ACTION ITEM: Where the line holding "You are a computer-use" appears, start copying, and continue exactly through the last line of the listing, skipping pictures.
※
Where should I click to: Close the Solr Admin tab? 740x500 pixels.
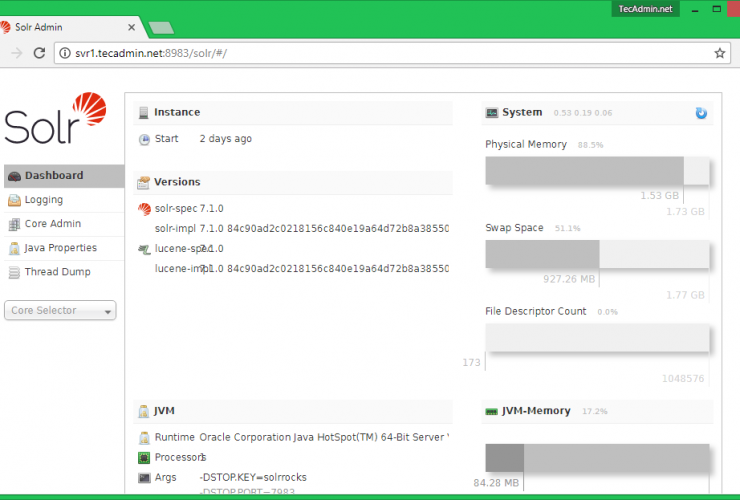[132, 26]
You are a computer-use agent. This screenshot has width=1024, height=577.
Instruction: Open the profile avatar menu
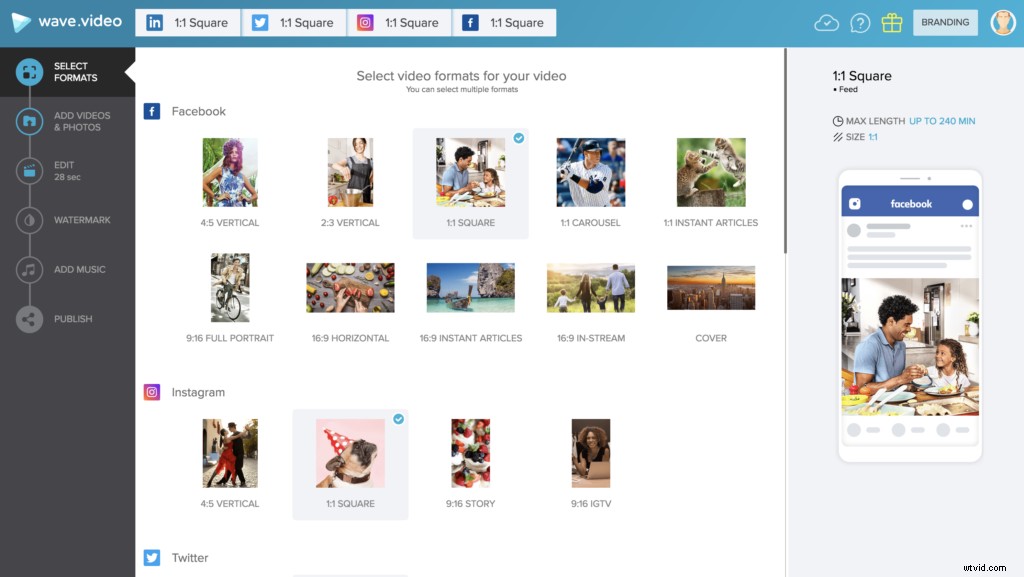tap(1003, 22)
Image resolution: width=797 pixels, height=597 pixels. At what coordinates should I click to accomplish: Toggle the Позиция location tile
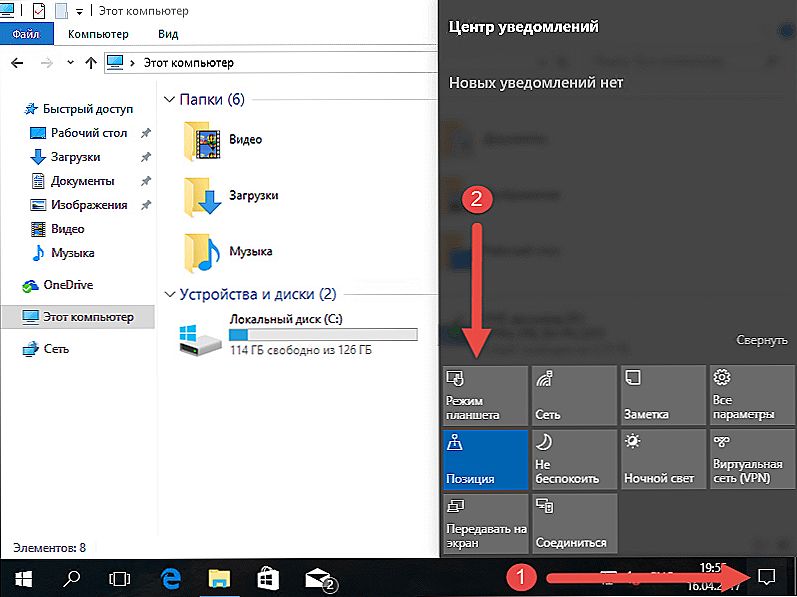coord(484,459)
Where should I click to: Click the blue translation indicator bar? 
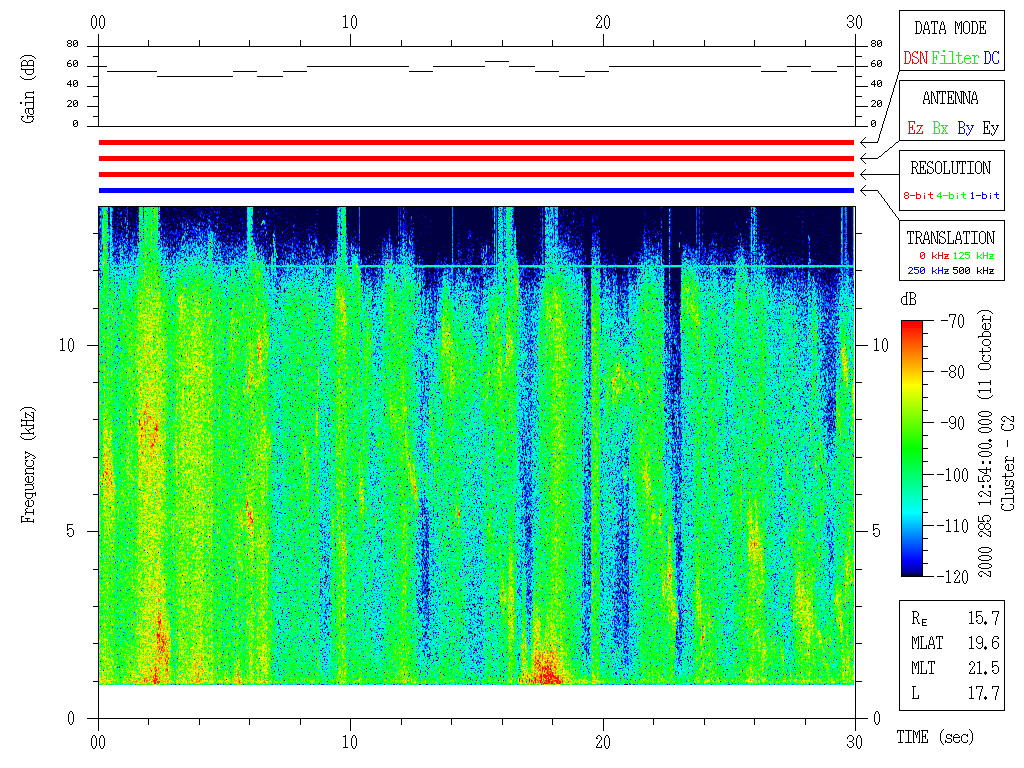[476, 190]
※
RESULT OF THIS TASK:
You are a computer-use agent. This screenshot has width=1024, height=577.
Instruction: Open the profile avatar menu
tap(1003, 22)
Image resolution: width=797 pixels, height=597 pixels. At what coordinates should I click to accomplish: Toggle the Позиция location tile
coord(484,459)
Where should I click to: Click the blue translation indicator bar? 
[476, 190]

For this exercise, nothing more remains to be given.